Records for the task.
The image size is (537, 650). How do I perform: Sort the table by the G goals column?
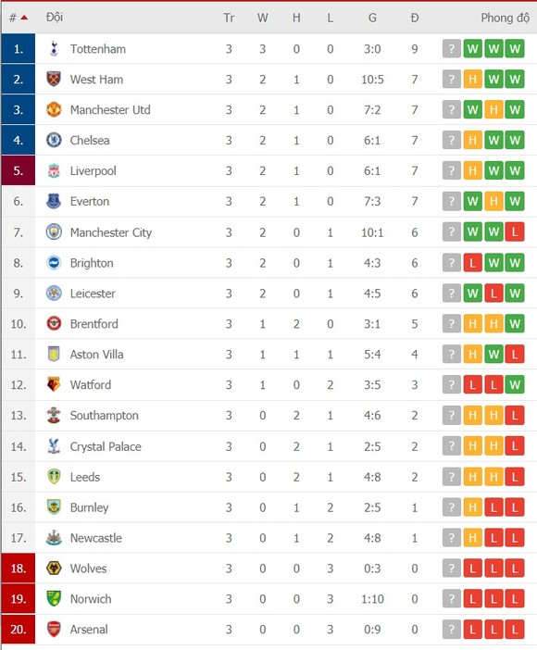coord(372,18)
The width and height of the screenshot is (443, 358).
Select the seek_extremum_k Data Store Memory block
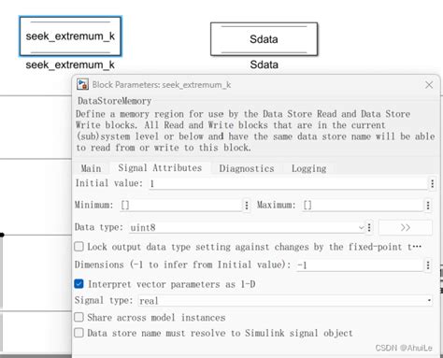(70, 36)
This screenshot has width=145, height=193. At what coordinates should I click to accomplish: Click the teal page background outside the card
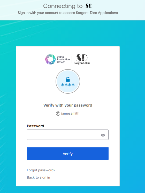tap(132, 99)
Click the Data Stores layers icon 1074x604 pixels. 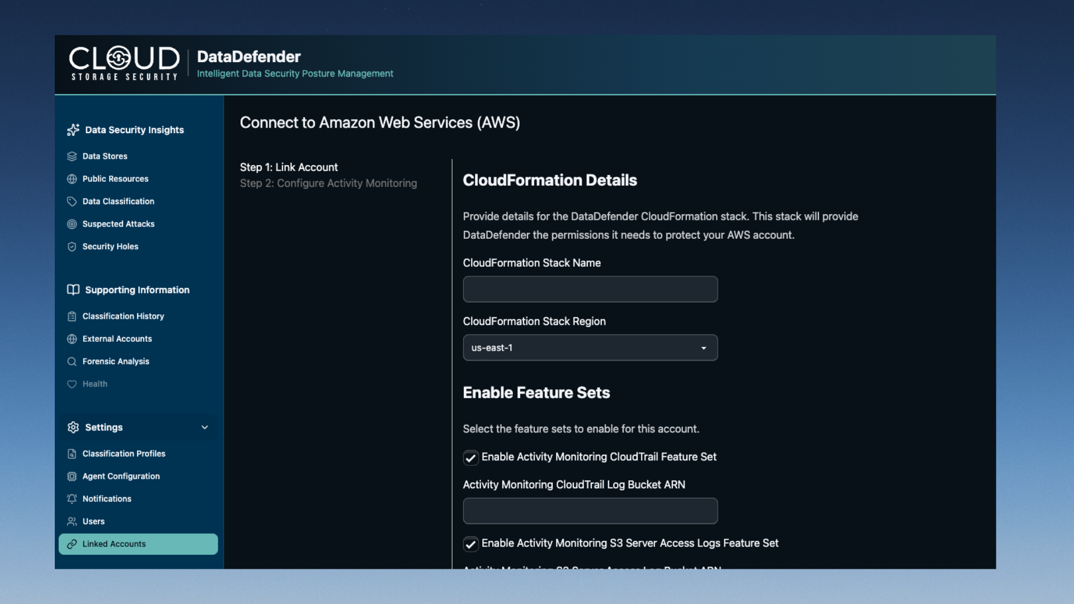(72, 156)
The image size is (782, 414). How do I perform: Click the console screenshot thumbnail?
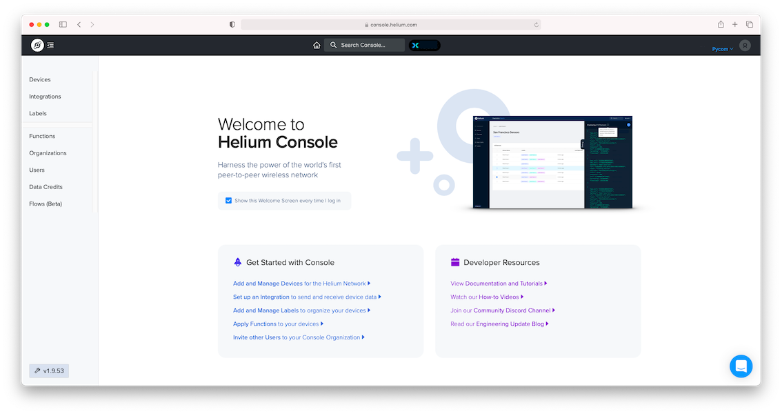[x=552, y=162]

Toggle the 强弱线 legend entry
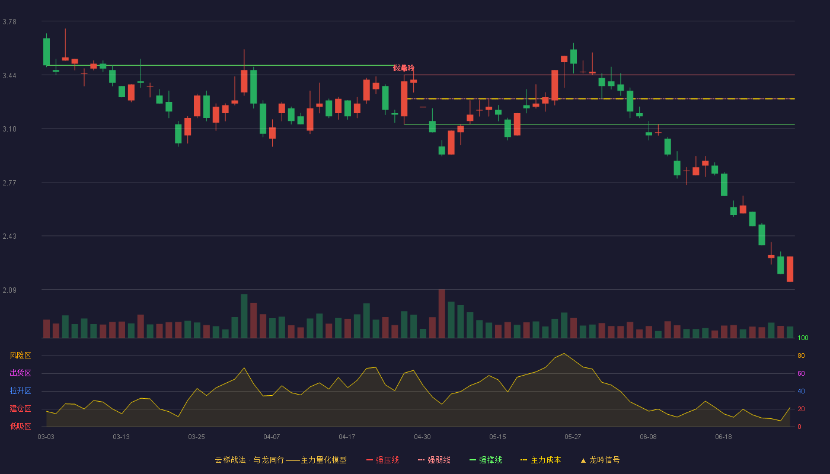[434, 460]
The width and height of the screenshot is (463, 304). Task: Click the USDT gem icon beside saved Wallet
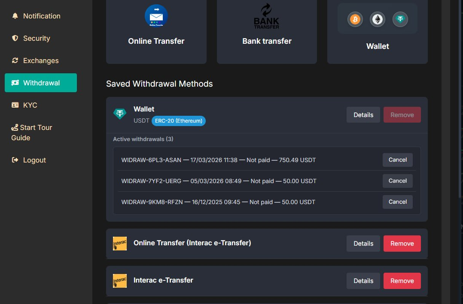(x=120, y=114)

Task requirements.
Render the lines from the one containing "The width and height of the screenshot is (443, 358)." to the one containing "tap(132, 99)" as a Markdown table with columns No. and Text, numbering each line and skipping blank ones. Leave the pictures out.

Task answer.
| No. | Text |
|---|---|
| 1 | The width and height of the screenshot is (443, 358). |
| 2 | Select the seek_extremum_k Data Store Memory block |
| 3 | (70, 36) |
| 4 | This screenshot has width=145, height=193. At what coordinates should I click to accomplish: Click the teal page background outside the card |
| 5 | tap(132, 99) |